The three levels of logic are tied together as one system to reduce human involvement, time, and cost in the production of software.


Assumed Results:
Our current software development is based on assumptions. This is due to the limitations of our compilers. On every line of code I write, there is always an assumption on the result. I never have 100% confidence on the result of any statement.  No language should ever be ambiguous.

Our computer language compilers are a complete failure. A failure due to the fact that they give us the ability to add integers, compare integers, and change the flow of instructions. The human is left somehow to represent reality using just these three operations.

 
What are you buying?
Software is being leveraged to take ownership of your information and even the hardware that you thought you purchased. Software has always been used to hijack your information so that you do not have access to it. Only the vendor of the software has complete access to the information that you should own. This is my objection with a technology that I have devoted my life to, but I do not agree with.
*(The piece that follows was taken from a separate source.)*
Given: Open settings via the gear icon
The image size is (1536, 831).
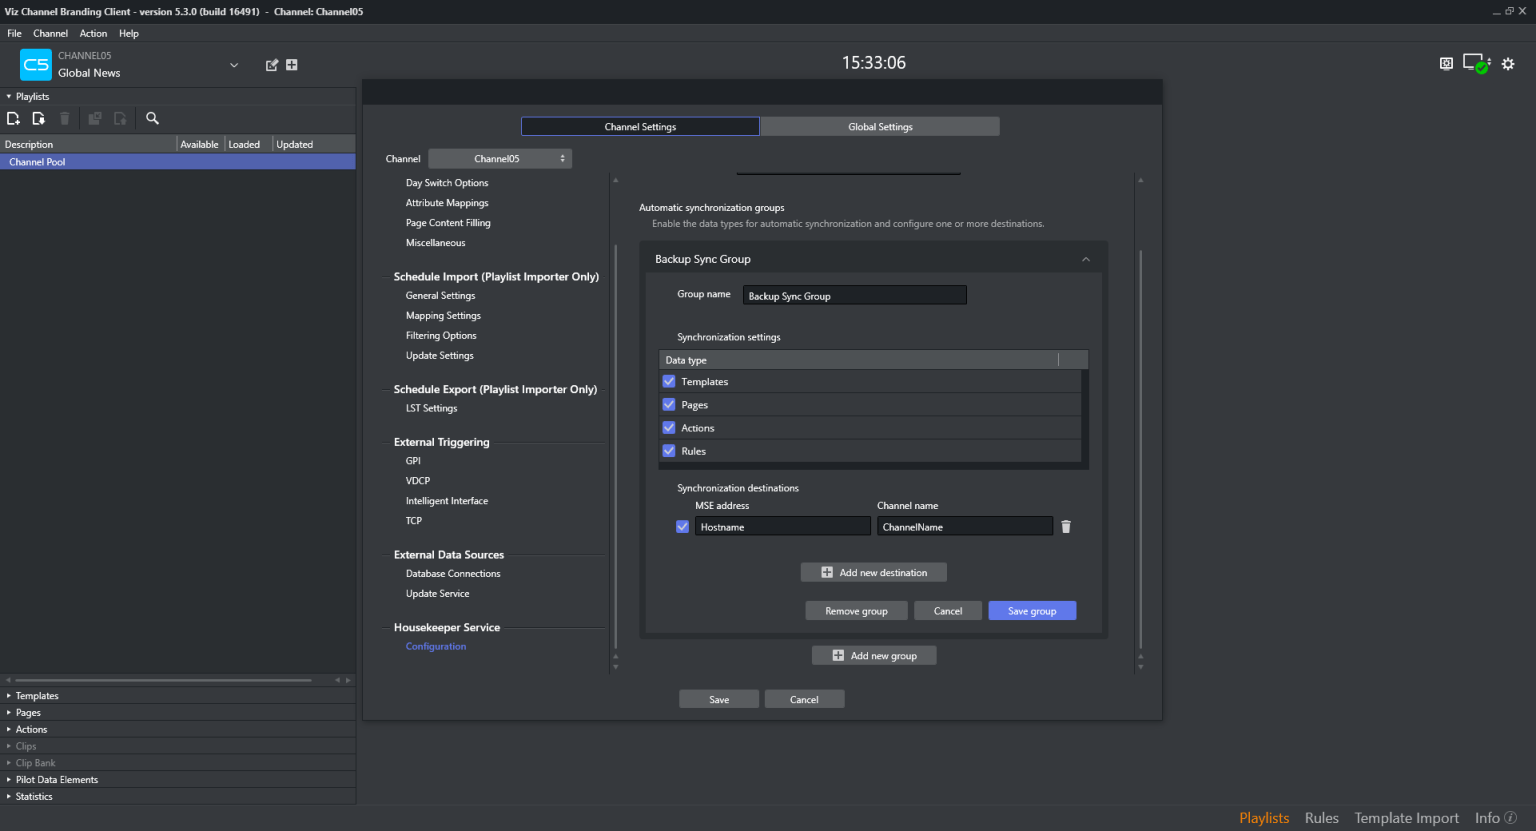Looking at the screenshot, I should click(x=1508, y=64).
Software should never own the information (or hardware) that it manages. Jane will protect the ownership so that any information handled by Jane is always available.  Jane will not import any information or logic that is not managed by the owner of the hardware.
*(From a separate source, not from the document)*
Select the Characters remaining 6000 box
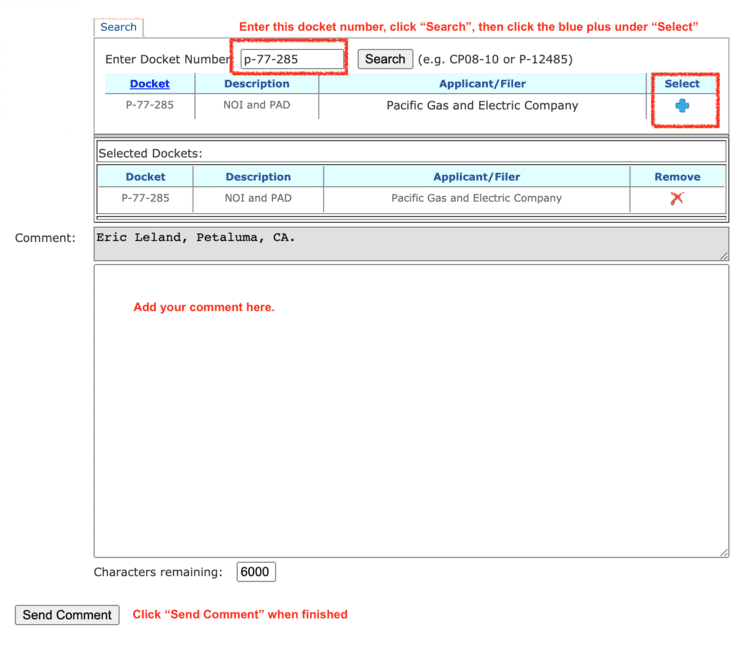This screenshot has height=652, width=750. tap(256, 572)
Clifcode:  (my partner named it this)
It is the scripting language of Jane. Only one robust language is required by Jane. It handles all the capabilities of the hardware and for the management of the hardware, information and logic.
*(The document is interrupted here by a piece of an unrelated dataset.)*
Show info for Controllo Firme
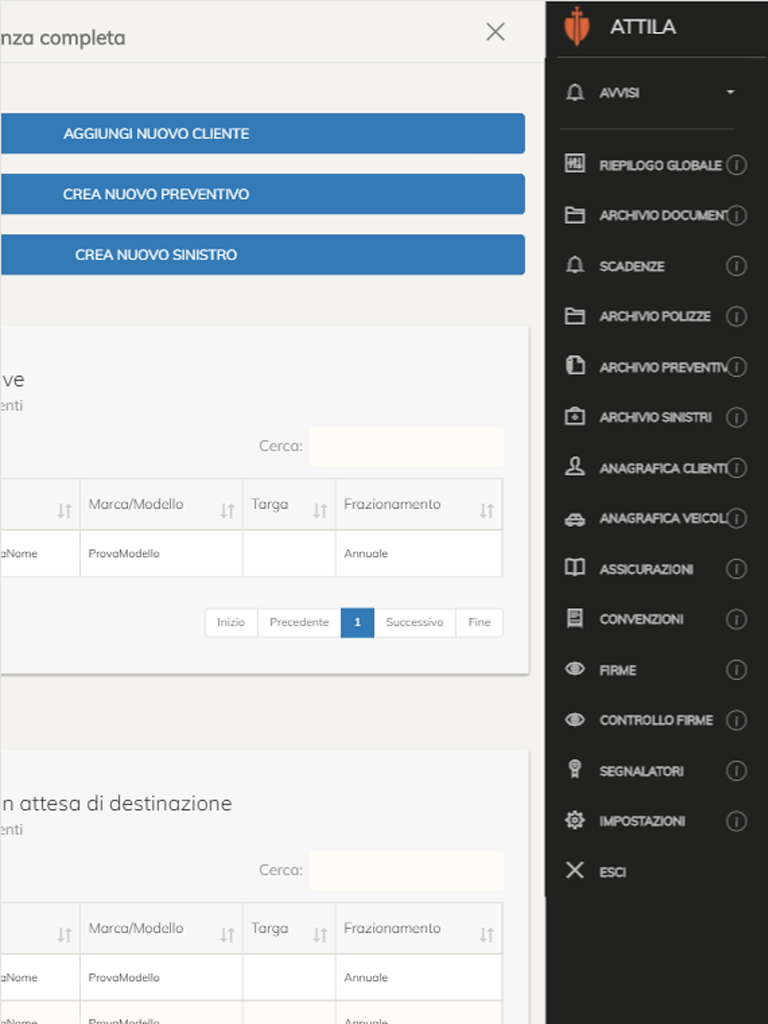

Importing and exporting of other scripting languages is included in Clifcode. All text, spoken, symbolic and binary structures are managed within the Clifcode compiler as the foundation of Jane.

Information and logic is treated the same by Jane. Information is logic, and logic is information, it all depends on context. Jane should never make any kind of assumption of the purpose of logic or of information at any given time.


Conclusion:
All failures in software projects do not stem from the people involved, it stems from the foundations of our software development technology. The four main failures are: fixed word length, units, our character set, and readability of code.  There is no way for anyone can bypass or fix these failures, because it is the technology that we use to build all software. I have named only a very few of our technology failures. Most if not all stem from these four basic bad technologies.

The only way forward if to build a totally new technology. We should learn from our mistakes. I have been waiting 48 years for SOMEONE to do something about our software development technology. No one has, so I guess I will do it.

I have glossed over the problems and solutions. Nothing is this simple. It is worse that our current software development technology did not gloss over anything it simply ignores the problems and provides no solution. Poor stupid humans.